> **Entries from a dataset**:

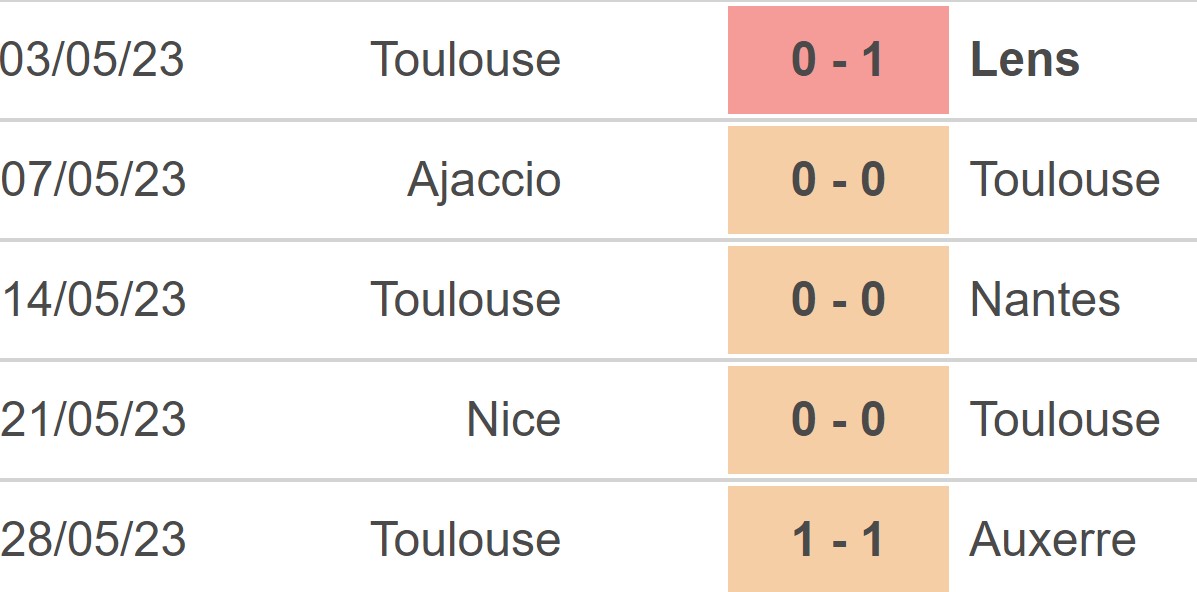The width and height of the screenshot is (1197, 592).
Task: Click the Nice team name
Action: (514, 419)
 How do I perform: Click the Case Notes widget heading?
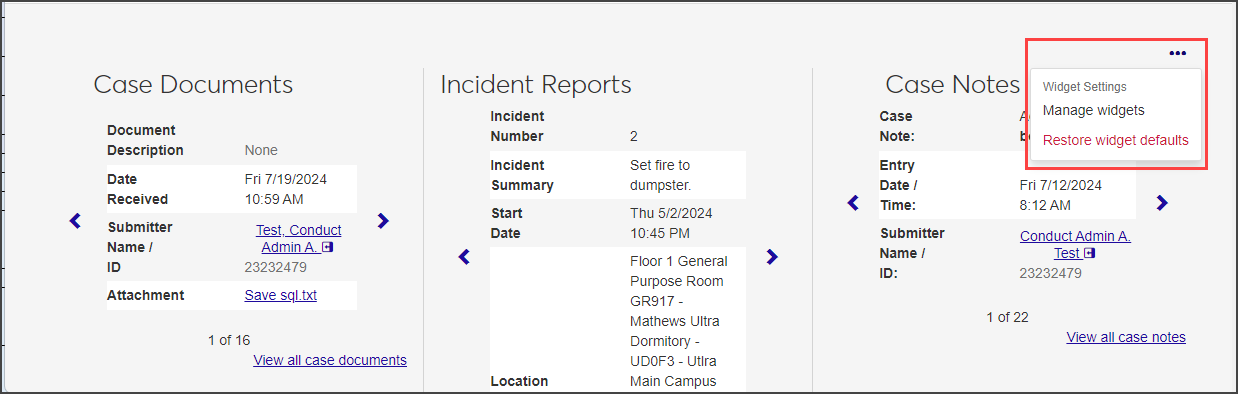click(952, 84)
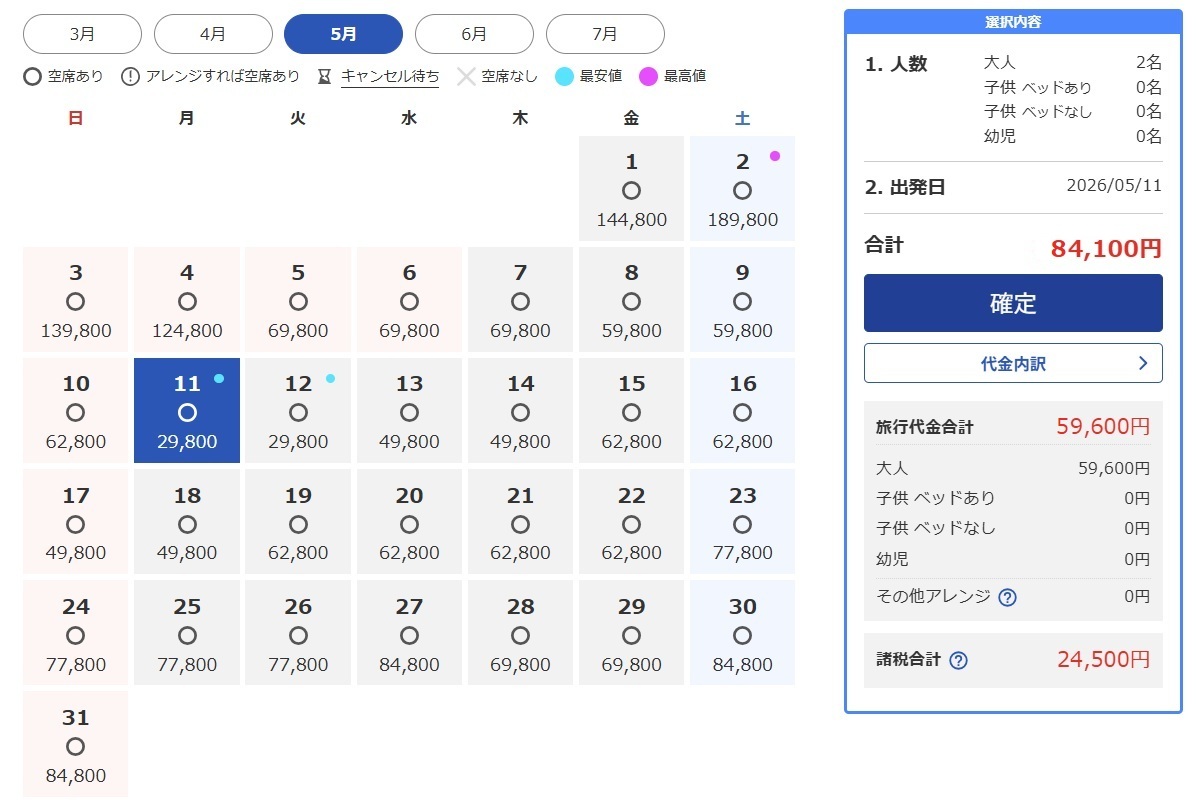Viewport: 1202px width, 808px height.
Task: Switch to the 6月 month tab
Action: tap(474, 34)
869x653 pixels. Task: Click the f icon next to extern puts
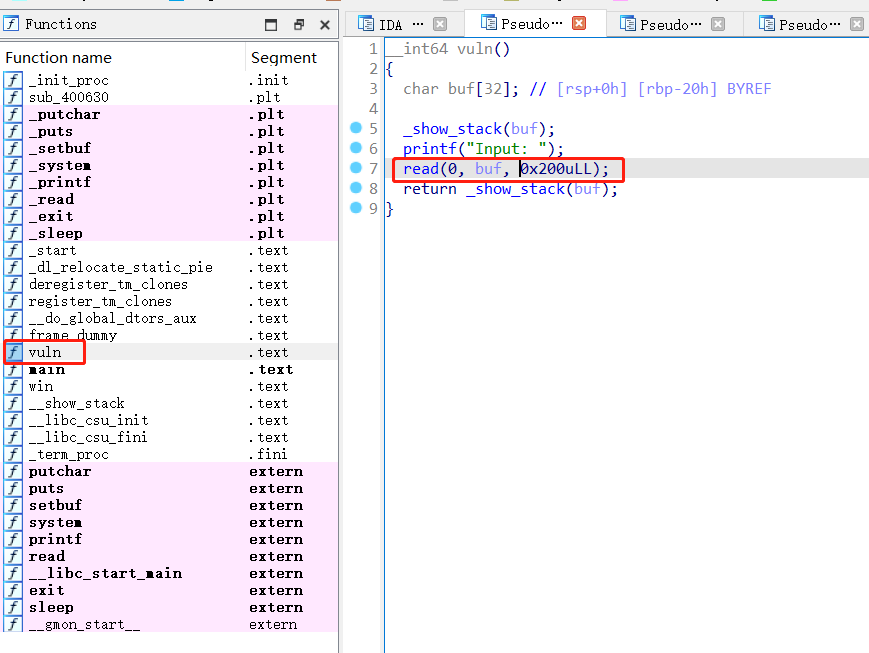tap(11, 488)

> **WHAT IS BEING ASKED**: How many lines in the rows above contain the string "Task", counting only matches with the same uppercase and lowercase letters? Reply with the number alone.

> **WRITTEN ANSWER**: 3